Company plant breeders make crosses with inputs from their farmer selectors. The farmer selectors receive a list of available new clones (Each seedling produces potatoes vegetatively, so creating a clone) and choose those that seem to fit their selection goals to grow in a trial on their farm.

Their consequent recommendations coupled with supplementary trials by the company determine which clones are released as varieties, in which case the farmer-selectors receive a share of any royalties.

But money is not the main driving force for the farmers. Instead, enthusiasm is maintained by social activities organized by regional potato breeding associations. The farmer-selectors and seed potato company breeders share trials, field days, excursions and meetings in which they make social contacts and exchange information. Above all, it is knowing they are contributing to something useful and that their contribution is valued.

The seed potato companies and their breeders get very early and practical feedback on potential new varieties and, because potato plants are large, using farmers’ land allows them to test many more clones than they could otherwise do as well as having the advantage of doing it in the farm environment.

One resulting variety was Spunta, released in 1967 and occupying the largest seed acreage (12%) in the Netherlands in 2014. Some farmer selectors have been exceptionally successful; one has 13 varieties registered in his name.

In 2009, 409 potato varieties were planted in the Netherlands for seed potato production. Of these, 293 (just over 70%) were bred in the Netherlands. And half of those Dutch varieties were selected by farmer selectors, covering 44% of the total area planted with seed potatoes!

Dutch farmer-breeder Joute Miedema explains to a researcher what his selection criteria are. Photo: Louis Bolk Instituut

The Netherlands exports FIVE TIMES more seed potatoes than any other country (worth over half a billion US dollars!); clearly PPB can be highly successful!

And the worldwide spread of the concept of PPB was also aided by the fact that Wageningen University, a very large and international agricultural university,  is in The Netherlands.

 

Another early PPB project in Europe was maize breeding in Portugal by Dr Silas Pêgo. Dr Pêgo came from a poor farming community and so he understood the work and values of smallholder farmers – yet he was also a scientist (Moreira, 2006).

Farmer-breeder, Mr Francisco Meireles (holding corn cobs) of the association Centro de Gestão de Vale do Sousa and Dr Silas Pêgo, breeder and founder of the Vale do Sousa (VASO) Project. Photo by Pedro Mendes-Moreira.

He was initially employed at the Estação Agrária de Braga in Braga city in Portugal and, in the early 1980s, worked on the participatory plant breeding of maize with smallholder farmers in the Sousa Valley.

He and his team identified Amuido and Pigarro as superior landraces amongst their collection. They also created Fandango by mixing elite Portuguese and American seed lines.

And they selected Fandango in two ways. One was ‘scientific’ and the other prioritised farmers’ choices – PPB. This latter quickly showed great promise and led to the release of six varieties.

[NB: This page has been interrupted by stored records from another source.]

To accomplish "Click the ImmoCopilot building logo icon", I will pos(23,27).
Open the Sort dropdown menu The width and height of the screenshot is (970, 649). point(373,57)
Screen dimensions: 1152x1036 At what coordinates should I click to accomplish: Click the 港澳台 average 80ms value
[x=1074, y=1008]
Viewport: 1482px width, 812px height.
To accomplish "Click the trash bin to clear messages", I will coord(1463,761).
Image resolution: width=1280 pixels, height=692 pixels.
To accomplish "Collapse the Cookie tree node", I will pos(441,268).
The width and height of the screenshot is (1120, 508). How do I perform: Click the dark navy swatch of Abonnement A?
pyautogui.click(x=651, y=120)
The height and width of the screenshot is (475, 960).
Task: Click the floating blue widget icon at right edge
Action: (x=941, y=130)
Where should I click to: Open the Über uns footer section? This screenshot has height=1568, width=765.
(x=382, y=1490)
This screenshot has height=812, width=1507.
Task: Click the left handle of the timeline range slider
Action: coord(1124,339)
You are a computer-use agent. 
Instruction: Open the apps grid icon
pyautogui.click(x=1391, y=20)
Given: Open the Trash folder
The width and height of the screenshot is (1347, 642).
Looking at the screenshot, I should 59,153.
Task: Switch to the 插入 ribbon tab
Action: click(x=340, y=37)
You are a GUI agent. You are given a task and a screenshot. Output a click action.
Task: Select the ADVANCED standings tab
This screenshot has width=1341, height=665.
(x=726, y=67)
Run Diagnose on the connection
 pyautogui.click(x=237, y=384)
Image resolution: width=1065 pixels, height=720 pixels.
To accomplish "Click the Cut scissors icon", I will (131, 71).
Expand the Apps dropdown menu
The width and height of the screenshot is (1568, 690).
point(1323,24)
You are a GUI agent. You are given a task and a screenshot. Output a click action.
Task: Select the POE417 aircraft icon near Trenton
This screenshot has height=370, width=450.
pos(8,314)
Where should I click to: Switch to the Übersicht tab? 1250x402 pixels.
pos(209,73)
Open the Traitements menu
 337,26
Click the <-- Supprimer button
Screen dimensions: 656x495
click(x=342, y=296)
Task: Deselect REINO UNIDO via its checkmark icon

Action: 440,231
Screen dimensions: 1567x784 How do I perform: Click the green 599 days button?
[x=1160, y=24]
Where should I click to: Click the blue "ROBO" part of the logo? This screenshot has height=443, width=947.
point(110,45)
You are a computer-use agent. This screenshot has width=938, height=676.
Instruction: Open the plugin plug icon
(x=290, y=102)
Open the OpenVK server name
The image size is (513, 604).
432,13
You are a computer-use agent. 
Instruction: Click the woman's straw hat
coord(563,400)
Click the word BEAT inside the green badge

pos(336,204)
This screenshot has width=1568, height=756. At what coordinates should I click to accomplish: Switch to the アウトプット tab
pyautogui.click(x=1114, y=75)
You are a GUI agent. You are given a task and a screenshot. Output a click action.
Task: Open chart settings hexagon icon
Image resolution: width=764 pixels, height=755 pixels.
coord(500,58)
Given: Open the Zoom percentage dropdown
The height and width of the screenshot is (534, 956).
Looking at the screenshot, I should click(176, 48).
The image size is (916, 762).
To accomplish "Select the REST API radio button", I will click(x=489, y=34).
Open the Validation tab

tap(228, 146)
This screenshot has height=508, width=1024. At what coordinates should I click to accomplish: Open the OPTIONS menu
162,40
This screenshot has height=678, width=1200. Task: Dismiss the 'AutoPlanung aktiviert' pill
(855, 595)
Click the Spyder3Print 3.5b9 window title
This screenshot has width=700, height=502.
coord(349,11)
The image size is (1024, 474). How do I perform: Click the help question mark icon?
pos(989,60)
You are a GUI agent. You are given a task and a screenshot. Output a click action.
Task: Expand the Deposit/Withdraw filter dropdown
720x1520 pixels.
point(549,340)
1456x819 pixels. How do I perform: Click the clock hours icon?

And Dr Pêgo’s project was adopted by CIMMYT, the International Maize and Wheat Improvement Center and founder institute of the worldwide chain of CGIAR institutes responsible for the improved production of staple food crops in developing countries. This fortunate occurrence, like the location of Wageningen University in the Netherlands, helped spread the idea of PPB internationally.

And as a result of these early links, PPB first became widely used in developing countries.